I haven't visited in a while. I am almost 53 and DH is 56 ½. Things are verry slowly progression. Last month, DH had MRI of his complete brain. Both to check the progressing of his pituitary gland tumor and to see if there were any other brain abnormalities. (I had visited with the nurse twice this year to get my feelings about possible FTD on DH's chart.) She filled the doctor in and he ordered the complete brain MRIs. The tumor has not grown in two years and that is very good news. There was also nothing on the MRIs that showed any brain problem. DH interacted great with the doctor and did not appear to have any problems. The doctor is continuing to treat his other problems. I'm sure that the doctor still doesn't have a clue about the other problems because there was nothing obvious in DH behavior at the appointment. This can be the most frustrating part of this whole thing.
Following the appointment, as soon as we got back to the house, DH asked me what month it was. He truly did not know it was January. He got to spend three days out of town with his cousin recently. DH told me that while he was fishing that he couldn't remember his name and had to look at his drivers license to remember it. There are other memory problems which are obvious to me (and sometimes DH) but not to anyone else. Son (age 30) has seen a little bit and understands.
The main problems are with mood, reasoning and behavior. He will act out over almost nothing and not understand that he is acting unreasonable. In addition to the Full Moon, he is really affected by random telephone calls and other obsessions. The kind that start with a recording or show up Unavailable on the Caller ID. There was a recorded call yesterday that said that “our credit card was current and to press 9 to find out if we quality for a rate discount.” The problem is that we don’t have credit cards any more. He now thinks that I am hiding a credit card. He thinks “why else would they have called us unless we have a card.”
We also have many problems related to sexual stuff. Because DH is so paranoid with relationships, he even thinks the dogs don’t love him sometimes. We also can plan an evening and have it ruined because he get sundowner in the early-evening. Last night was so frustrating. He made great plans for the evening, and cleaned the house, made dinner, etc. Then, after dinner, as I was headed to the shower, he wanted me to watch The Wheel with him. Then he wanted me to hem my jeans. I told him that the jeans could take up to two hours and I would do it another night. I reminded him that we had plans. Then he wanted me to watch videos that I took on our camera. That took another hour. Then our TV stations went out due to a power outage. He obsessed on that for quite a while. During this time, I tried to get the TV shut off. I tried to get him to bed. Nothing worked. Then he told me that it got too late, it was 8:30 and that I didn’t really love him anyway. It went on and on. This morning, he wants to move into the extra bedroom because we don’t have a marriage anymore.
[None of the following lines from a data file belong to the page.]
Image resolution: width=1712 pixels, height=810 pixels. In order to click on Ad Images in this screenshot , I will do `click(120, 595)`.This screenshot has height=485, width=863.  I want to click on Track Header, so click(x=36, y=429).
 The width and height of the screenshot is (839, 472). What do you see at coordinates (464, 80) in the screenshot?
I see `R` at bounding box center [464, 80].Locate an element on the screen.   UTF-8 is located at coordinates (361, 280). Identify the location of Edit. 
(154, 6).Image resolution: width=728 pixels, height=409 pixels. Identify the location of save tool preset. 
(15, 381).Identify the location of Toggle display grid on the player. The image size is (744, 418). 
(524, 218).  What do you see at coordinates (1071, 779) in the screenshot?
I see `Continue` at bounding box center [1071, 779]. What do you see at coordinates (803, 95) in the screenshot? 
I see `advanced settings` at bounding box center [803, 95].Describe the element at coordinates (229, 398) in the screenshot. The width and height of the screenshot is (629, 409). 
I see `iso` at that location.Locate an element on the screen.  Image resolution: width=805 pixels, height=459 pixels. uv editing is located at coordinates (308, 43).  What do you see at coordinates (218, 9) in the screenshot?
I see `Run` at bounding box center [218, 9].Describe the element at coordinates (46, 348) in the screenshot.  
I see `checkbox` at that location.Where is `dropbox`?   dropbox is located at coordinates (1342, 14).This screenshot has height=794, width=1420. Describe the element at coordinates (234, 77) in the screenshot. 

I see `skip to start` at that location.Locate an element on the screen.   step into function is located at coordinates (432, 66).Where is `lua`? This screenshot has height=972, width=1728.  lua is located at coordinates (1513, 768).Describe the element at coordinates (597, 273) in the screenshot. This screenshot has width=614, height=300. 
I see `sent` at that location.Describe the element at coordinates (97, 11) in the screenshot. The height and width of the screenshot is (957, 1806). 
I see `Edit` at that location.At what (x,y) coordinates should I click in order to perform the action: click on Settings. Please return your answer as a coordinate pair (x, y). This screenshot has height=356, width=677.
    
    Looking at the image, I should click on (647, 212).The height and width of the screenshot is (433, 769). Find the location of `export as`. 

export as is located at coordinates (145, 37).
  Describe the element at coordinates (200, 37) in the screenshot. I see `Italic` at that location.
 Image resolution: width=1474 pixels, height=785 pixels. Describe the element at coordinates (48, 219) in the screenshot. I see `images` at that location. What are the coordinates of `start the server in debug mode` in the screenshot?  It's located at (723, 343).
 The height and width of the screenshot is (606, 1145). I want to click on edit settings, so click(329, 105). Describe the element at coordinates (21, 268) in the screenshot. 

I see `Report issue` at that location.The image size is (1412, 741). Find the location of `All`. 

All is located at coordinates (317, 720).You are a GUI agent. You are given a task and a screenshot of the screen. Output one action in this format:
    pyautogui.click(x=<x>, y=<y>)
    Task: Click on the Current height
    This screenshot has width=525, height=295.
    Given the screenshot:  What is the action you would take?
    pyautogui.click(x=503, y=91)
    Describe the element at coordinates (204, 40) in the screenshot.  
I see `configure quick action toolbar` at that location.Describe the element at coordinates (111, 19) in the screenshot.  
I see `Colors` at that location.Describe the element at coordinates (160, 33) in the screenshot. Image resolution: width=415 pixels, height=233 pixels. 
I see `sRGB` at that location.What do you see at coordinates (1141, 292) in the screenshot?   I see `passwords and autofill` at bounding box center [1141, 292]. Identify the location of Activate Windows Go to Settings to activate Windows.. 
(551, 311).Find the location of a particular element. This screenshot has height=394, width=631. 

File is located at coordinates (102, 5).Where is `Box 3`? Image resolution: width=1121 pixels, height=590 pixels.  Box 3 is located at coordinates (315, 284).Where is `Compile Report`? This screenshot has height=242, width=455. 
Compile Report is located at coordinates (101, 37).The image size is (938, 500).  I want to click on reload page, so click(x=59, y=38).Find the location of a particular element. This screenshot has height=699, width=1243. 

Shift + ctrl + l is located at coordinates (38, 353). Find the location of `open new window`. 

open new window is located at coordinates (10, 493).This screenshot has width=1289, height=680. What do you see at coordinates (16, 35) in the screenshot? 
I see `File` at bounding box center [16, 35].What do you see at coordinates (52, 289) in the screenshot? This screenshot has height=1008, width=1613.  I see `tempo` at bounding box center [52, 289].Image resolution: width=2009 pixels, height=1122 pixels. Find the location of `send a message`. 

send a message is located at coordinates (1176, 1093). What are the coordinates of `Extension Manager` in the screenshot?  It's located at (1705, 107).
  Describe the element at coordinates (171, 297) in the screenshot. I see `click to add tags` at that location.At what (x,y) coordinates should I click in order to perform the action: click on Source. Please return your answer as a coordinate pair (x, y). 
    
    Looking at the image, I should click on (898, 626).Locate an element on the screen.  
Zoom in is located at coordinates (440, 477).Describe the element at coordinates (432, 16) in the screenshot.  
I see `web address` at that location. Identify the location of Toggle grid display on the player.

He truly thinks that I either have a boy friend and am hiding credit cards from him and lots of other stuff. And that these are the reasons for all his problems.
He also brought up that I must have so much fun at work that I don’t need him anymore. This kind of stuff goes on and on. When I left for work this morning, he told me that he was going to shut his cell phone off because I don’t like to call him anyway.
How do you all keep your “wits about you” and not get angry? I am really good about not reacting but it is so hard. Thanks for listening; I just needed a good rant.
For those of you who are new to the board, there are several Marys. I am Mary in Montana and sign with Mary!!
Mood, reasoning, and behavior. You summed it up perfectly. That's what signaled to me that SOMETHING was wrong. I never suspected AD or any form of dementia during that period. When it is a younger person (my husband was about 59 when this started, but yours is younger), doctors never consider dementia. It is VERY FRUSTRATING until you finally get a diagnosis. Then begins the process of learning about all of it and trying to adjust to it.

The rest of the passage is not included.